### Activity:
In the entries that follow, the lines from the one with "Viewport: 577px width, 641px height." through the one with "Task: Uncheck Groups and users: View option" are the ones to write out, exactly and with both ends included. Nothing else should appear.

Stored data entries
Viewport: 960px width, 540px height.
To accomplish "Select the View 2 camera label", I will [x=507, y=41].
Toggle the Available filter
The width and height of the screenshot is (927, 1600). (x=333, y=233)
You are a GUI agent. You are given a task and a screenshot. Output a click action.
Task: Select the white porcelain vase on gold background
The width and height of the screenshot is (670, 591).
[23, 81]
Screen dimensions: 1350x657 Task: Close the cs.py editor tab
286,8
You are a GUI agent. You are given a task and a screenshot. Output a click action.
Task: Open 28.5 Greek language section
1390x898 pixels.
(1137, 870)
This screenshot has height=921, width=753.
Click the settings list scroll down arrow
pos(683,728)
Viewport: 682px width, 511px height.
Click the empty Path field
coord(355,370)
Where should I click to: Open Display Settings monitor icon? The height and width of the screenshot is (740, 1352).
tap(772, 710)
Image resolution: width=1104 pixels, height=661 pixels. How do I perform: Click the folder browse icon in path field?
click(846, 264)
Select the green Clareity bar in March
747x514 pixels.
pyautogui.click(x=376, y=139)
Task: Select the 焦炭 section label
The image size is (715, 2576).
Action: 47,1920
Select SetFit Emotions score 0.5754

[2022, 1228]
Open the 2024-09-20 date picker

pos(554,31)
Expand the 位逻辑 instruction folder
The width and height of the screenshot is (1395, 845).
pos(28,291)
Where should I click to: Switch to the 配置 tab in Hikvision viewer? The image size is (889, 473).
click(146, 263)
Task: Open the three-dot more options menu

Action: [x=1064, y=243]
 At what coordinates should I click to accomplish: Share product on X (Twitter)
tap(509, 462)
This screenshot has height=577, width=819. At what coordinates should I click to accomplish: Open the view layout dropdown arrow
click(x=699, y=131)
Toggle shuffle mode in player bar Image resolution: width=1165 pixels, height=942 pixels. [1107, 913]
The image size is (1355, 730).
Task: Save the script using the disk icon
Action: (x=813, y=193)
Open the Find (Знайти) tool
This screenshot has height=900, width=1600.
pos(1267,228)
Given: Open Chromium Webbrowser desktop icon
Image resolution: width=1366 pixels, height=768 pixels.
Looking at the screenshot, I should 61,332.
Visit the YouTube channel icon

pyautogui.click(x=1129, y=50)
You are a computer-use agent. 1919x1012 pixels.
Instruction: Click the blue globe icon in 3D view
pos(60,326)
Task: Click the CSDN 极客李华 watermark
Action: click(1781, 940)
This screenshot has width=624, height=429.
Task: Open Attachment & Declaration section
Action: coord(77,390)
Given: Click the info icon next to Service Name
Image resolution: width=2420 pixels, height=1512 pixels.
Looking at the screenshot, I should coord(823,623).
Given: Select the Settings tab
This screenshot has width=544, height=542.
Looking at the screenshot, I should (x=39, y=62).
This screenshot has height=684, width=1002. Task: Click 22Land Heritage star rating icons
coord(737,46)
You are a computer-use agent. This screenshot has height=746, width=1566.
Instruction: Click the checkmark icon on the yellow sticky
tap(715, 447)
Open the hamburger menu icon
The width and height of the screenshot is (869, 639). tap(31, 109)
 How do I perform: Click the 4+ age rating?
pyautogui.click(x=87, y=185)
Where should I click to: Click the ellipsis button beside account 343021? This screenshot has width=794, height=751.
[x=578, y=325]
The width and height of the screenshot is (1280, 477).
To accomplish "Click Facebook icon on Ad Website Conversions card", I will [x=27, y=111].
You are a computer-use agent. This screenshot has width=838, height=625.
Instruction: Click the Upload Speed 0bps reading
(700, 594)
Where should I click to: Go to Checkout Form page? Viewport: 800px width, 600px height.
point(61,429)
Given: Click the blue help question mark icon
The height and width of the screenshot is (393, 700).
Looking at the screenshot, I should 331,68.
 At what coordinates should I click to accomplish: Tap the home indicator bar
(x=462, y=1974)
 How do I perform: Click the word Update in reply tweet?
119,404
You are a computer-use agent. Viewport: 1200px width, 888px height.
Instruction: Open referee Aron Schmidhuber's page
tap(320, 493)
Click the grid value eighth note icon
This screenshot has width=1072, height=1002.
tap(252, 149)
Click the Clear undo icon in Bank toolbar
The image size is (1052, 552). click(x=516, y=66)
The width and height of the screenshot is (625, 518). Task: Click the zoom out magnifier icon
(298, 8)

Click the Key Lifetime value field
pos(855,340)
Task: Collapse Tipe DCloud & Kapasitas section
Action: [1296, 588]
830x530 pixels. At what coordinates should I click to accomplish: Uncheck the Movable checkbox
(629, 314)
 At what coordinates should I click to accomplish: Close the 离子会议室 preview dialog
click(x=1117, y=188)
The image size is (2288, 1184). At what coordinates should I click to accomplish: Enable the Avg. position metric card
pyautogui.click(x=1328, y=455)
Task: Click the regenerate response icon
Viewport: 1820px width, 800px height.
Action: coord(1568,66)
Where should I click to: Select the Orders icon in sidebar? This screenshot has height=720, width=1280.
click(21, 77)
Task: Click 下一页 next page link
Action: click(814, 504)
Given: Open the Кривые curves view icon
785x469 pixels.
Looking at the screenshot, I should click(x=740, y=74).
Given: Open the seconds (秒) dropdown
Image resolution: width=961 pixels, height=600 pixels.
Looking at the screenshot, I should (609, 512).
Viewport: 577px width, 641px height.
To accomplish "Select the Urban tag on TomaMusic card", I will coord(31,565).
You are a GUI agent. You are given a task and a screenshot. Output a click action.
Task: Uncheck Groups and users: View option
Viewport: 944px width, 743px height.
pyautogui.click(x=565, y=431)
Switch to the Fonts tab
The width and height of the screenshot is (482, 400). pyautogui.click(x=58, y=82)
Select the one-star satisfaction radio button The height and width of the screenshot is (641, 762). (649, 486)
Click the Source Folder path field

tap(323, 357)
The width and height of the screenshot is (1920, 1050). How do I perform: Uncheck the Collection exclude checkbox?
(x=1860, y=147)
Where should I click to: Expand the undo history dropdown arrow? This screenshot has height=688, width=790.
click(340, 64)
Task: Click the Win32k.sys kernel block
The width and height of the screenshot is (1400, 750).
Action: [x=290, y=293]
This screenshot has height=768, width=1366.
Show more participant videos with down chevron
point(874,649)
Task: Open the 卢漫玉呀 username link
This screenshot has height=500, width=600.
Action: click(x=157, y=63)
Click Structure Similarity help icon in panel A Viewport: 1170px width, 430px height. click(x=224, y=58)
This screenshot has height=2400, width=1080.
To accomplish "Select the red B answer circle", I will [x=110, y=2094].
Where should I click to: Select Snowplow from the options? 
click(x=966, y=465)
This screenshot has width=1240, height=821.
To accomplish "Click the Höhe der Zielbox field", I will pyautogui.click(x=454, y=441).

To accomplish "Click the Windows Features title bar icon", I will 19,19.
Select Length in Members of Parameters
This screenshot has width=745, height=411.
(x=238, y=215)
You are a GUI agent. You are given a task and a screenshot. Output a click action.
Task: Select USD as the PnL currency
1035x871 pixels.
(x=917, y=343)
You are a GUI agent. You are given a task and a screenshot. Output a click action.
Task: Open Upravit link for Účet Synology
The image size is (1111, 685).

### Task result:
Viewport: 577px width, 641px height.
To accomplish "Select the Urban tag on TomaMusic card", I will coord(31,565).
You are a GUI agent. You are given a task and a screenshot. Output a click action.
Task: Uncheck Groups and users: View option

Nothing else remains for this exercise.